Le Front National est une menace à la liberté de la presse : les faits le démontrent

La liberté de la presse est un enjeu fondamental pour les écologistes car elle représente le 4ème pouvoir, celui qui est à même de lutter contre les excès des pouvoirs exécutif, législatif et judiciaire.
 
La diversité de l’information est un moyen essentiel pour s’émanciper intellectuellement et développer son esprit critique, la presse doit donc être libre de toutes contraintes, que celles-ci soient liées au comité de rédaction, au poids des annonceurs ou tout simplement à la censure de son propriétaire. Nous critiquons la possibilité qu’un sénateur-maire propriétaire d’une des plus grosse entreprise d’armement française puisse détenir un quotidien national de référence. Nous nous opposons à la possibilité qu’un patron de presse locale puisse être membre d’un quelconque gouvernement. Un tel cumul est une menace pour la démocratie, c’est d’ailleurs une des raisons pour lesquelles la France est si mal positionnée dans le classement de Reporters Sans Frontières. Notre 39ème place mondiale reflète et sanctionne ces évidents conflits d’intérêts.

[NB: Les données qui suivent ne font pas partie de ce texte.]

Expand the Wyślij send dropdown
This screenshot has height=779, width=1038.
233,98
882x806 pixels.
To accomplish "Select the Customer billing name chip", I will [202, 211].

Mais face à ces constats, nous nous inquiétons aussi de la possible accession à l’Élysée d’un parti qui a pris fait et cause contre une presse qu’il accuse de tous les maux, d’appartenir à l’oligarchie, au « système », soit disant car elle ne critique que pour discréditer et nuire. C’est une vision paranoïaque de la presse que nous ne saurions cautionner, car les critiques formulées par la presse sont essentielles au fonctionnement démocratique. Mais pour critiquer, encore faut-il que les journalistes puissent aller sur le terrain et faire leur travail.

Les sociétés de journalistes s’inquiètent des pratiques du FN

C’est d’ailleurs pour cette raison que le 27 avril dernier, les sociétés de journalistes de 28 rédactions ont signé une pétition qui proteste contre la décision du Front national de « choisir les médias autorisés à suivre Marine Le Pen ». Cette pétition intervient après une série de cas où des journalistes s’étaient vu interdire l’accès à des événements où se rendait Marine Le Pen. Voici leur déclaration.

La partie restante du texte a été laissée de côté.